##### Data Visualization with Python
---

# 2. Types of Plots

## 2.1. Line Plot (Line Chart)
A line plot, also known as a line chart, displays data as a series of points connected by straight line segments. It's a fundamental chart type used to visualize trends and changes in data over a continuous interval, most commonly *time*. The independent variable (often time) is plotted on the x-axis, and the dependent variable is plotted on the y-axis.

### Suitable Variable Types
* **X-axis (Independent Variable):** Usually a continuous variable, most often representing time (e.g., years, months, days) or another ordered quantity. Can be ordinal or interval/ratio level data. While less common, the x-axis *could* represent categories if those categories have a clear, inherent order (e.g., stages of a process), but a bar chart is often better in those cases.
* **Y-axis (Dependent Variable):** Typically a numerical variable (interval or ratio level data). The y-axis shows the value of the variable that is changing in response to the independent variable.

### Use Cases
1. **Showing Trends Over Time (Time Series Data):** This is the most common use case. Examples include:
    * Stock prices over days, months, or years.
    * Temperature fluctuations over a period.
    * Population growth over time.
    * Company revenue or profit over quarters or years.
    * Website traffic over days or weeks.
2. **Visualizing Continuous Changes:** Line plots are effective for showing how a variable changes continuously in response to another, even if the independent variable isn't strictly time.
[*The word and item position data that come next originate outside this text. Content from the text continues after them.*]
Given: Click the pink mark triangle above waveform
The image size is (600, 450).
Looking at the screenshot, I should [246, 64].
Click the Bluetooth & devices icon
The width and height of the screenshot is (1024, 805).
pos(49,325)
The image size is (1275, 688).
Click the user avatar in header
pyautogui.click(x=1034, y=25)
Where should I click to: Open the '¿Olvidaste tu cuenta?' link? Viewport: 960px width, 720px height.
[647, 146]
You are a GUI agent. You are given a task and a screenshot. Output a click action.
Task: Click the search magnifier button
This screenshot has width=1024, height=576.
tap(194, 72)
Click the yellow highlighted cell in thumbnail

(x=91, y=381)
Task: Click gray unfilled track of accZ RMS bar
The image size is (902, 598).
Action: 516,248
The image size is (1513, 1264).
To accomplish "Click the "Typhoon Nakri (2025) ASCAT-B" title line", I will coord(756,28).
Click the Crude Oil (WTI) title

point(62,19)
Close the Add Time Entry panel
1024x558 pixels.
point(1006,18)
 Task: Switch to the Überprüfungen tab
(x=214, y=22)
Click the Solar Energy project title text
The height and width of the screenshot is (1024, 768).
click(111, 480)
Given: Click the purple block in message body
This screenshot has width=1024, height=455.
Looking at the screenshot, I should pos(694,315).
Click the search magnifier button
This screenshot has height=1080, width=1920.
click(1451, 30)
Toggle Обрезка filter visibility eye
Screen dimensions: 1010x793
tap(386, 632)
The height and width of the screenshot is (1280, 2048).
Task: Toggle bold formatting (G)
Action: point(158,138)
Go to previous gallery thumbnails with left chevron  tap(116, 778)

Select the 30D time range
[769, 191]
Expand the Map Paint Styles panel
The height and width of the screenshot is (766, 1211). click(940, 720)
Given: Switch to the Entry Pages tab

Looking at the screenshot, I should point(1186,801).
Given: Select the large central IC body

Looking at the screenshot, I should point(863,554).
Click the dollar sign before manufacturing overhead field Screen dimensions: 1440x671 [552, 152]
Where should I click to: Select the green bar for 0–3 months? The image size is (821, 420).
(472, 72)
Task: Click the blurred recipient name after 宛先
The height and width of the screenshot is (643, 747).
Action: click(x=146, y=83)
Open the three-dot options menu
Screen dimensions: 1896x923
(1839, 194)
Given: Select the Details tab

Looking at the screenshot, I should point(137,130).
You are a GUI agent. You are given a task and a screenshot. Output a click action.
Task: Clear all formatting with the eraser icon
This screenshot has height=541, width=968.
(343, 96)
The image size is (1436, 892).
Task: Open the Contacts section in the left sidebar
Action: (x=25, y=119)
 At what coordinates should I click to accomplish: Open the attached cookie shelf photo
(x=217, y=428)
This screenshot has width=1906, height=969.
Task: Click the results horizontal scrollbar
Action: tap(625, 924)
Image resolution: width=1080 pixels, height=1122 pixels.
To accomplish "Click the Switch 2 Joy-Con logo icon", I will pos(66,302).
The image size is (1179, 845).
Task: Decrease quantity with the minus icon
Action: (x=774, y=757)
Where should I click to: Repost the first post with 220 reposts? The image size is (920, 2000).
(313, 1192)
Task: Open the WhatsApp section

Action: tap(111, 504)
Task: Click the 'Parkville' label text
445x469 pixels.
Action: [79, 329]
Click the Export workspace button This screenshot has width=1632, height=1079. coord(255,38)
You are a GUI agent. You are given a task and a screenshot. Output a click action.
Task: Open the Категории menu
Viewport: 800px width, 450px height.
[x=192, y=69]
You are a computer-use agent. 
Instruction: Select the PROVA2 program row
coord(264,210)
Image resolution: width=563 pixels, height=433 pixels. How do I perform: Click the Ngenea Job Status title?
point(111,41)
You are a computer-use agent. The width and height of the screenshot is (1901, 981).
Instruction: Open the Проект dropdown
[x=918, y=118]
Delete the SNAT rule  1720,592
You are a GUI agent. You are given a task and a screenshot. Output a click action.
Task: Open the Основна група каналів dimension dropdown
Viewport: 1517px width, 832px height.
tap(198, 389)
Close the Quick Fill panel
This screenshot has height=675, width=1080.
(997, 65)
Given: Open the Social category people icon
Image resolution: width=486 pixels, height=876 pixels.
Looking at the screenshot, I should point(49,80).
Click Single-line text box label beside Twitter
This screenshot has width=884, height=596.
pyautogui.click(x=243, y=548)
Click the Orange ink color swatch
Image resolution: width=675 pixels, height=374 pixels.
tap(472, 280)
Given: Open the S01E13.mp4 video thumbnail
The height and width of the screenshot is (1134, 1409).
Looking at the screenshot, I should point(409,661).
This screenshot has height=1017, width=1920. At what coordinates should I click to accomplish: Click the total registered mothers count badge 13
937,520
Examples include:
    * The relationship between speed and fuel efficiency of a car.
    * The change in a chemical reaction rate with increasing temperature.
    * The growth of a plant in relation to the amount of sunlight it receives.
3. **Comparing Multiple Series:** Line plots can display multiple lines on the same graph, making it easy to compare trends across different groups or categories.  For example:
    * Comparing the stock prices of several different companies.
    * Tracking the sales of different product lines over time.
    * Comparing the growth rates of different populations.
4. **Highlighting Patterns:** Can show patterns, fluctuations, increases, decreases, and rates of change.

### Potential Pitfalls
1. **Misleading Scales:**  The choice of scale on the y-axis can dramatically alter the perception of the trend.  A truncated y-axis (not starting at zero) can exaggerate changes, while an overly wide y-axis range can minimize them.  It's crucial to choose scales thoughtfully and ethically.  Always consider starting at zero unless there's a very strong and justifiable reason not to.
2. **Overplotting (Too Many Lines):** If you plot too many lines on the same graph, it can become cluttered and difficult to interpret.  Consider using separate plots, small multiples, or interactive features (like tooltips or toggles) to handle many series.
3. **Interpolation Issues:** The straight lines connecting data points *imply* a continuous trend, even if the underlying data is only collected at discrete intervals.  Be cautious about interpreting values *between* the plotted points, especially if the data is sparse or the underlying phenomenon isn't truly continuous.
4. **Ignoring Irregular Intervals:** If the data points are *not* evenly spaced along the x-axis (e.g., unevenly spaced time intervals), a standard line plot can be misleading.  It will visually distort the rate of change.  In such cases, consider a scatter plot with connected points, or explicitly indicate the uneven intervals.
5. **Extrapolation:** Extending a trend line beyond the observed time frame.
6. **Causation vs Correlation:** Easy to assume causation.

### Example (Conceptual)
Imagine plotting the monthly average temperature in a city over several years. The x-axis would represent time (months and years), and the y-axis would represent temperature. The line plot would clearly show the seasonal temperature cycle, any long-term warming or cooling trends, and potentially any unusual temperature spikes or dips.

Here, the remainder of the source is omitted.